Site Reliability Engineer (SRE) - Shadow

First-off I'll introduce myself - I'm @tristan.read, a Frontend Engineer in GitLab's Monitor::Health Group. Last week I had the privilege of shadowing one of GitLab's on-call SREs. The purpose was to observe day-to-day incident response activities and gain some real-life experience with the job. We'd like all of our engineers to better understand and develop empathy for users of Monitor::Health features.

The idea for the week is to follow everything the SRE does. This means I attended handover meetings, watched the same alert channels, and joined incident response calls if and when they occurred.

Incidents

Two incidents occurred during the week while I was shadowing.

1. Crypto miner

On Wednesday a jump in GitLab Runner usage was detected on GitLab.com - this was caused by a user attempting to use runner minutes to mine crypto coins. This was dealt with by using an in-house abuse mitigation tool, which stops the runner jobs and removes the associated project and account.

Had this event not been spotted it would have been caught by an automated tool, but in this case the SRE spotted it first. An incident issue was raised for this, but it remains private.

2. Performance degredation on Canary and Main applications

This incident was triggered by slowdowns and increased error rates appearing on GitLab.com's canary and main web applications. Several Application Performance Index (Apdex) Service Level Objectives (SLO) were violated.

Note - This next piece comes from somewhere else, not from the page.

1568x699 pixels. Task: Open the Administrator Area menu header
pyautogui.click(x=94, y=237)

Public incident issue: https://gitlab.com/gitlab-com/gl-infra/production/issues/1442

Key Takeaways

These are some things that I learned during the week on-call.

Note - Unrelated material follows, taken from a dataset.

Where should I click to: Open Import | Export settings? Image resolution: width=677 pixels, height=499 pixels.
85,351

1. Alerting is most useful when it detects a change from the norm

Alerts can be split into several types:

  1. Alerts based on a specific threshold value, such as "10 5xx errors occurred per second".
  2. Alerts where the threshold is a percentage value, such as "5xx error rate at 10% of total requests at this time".
  3. Alerts that are based on a historical average, such as "5xx error rate is in the 90th percentile".

In general, types 2 and 3 are more useful for on-call SREs, as they reveal that something out of normal is occurring.

2. Many alerts don't progress into an actual incident

SREs deal with a constant stream of alerts. Many of these aren't super time-critical.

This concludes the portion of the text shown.